■ What is expected:
Look at every line below and count those containing "will". Answer with the number only.

*** Input for this task ***

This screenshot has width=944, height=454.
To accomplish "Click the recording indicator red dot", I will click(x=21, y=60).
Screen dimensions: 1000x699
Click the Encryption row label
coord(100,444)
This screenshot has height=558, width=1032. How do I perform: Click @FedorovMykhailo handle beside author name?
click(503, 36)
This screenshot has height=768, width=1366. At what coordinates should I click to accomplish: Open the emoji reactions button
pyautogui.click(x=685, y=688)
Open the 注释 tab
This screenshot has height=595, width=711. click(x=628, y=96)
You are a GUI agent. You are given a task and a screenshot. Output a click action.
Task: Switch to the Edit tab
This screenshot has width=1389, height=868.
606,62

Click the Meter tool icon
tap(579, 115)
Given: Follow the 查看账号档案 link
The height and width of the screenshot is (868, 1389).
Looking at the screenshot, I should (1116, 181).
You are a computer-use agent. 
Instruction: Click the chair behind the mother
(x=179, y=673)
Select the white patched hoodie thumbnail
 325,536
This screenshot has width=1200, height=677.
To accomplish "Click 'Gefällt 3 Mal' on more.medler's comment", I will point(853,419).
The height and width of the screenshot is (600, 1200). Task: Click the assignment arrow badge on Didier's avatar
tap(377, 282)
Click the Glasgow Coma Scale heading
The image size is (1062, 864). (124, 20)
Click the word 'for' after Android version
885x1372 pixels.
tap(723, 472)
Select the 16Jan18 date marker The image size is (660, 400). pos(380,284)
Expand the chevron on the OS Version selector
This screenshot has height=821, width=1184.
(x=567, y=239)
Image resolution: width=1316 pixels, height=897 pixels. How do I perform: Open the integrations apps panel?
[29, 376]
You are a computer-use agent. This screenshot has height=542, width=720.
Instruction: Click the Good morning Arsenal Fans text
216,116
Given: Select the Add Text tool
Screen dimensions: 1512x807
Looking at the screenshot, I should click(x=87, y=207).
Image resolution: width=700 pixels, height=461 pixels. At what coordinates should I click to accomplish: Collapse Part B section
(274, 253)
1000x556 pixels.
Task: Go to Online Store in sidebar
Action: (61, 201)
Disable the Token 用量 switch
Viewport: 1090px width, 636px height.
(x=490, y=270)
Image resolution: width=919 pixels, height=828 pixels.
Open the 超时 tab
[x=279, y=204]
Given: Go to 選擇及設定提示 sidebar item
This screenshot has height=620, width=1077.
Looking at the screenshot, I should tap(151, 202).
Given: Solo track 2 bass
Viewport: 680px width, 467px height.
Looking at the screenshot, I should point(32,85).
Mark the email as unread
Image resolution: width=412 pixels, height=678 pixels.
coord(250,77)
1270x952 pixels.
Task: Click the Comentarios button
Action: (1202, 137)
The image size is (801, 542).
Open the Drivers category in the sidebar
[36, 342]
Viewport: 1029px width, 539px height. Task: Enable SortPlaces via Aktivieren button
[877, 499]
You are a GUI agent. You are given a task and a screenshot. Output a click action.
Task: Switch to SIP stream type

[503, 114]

*** End of Input for this task ***

■ Exercise response:
2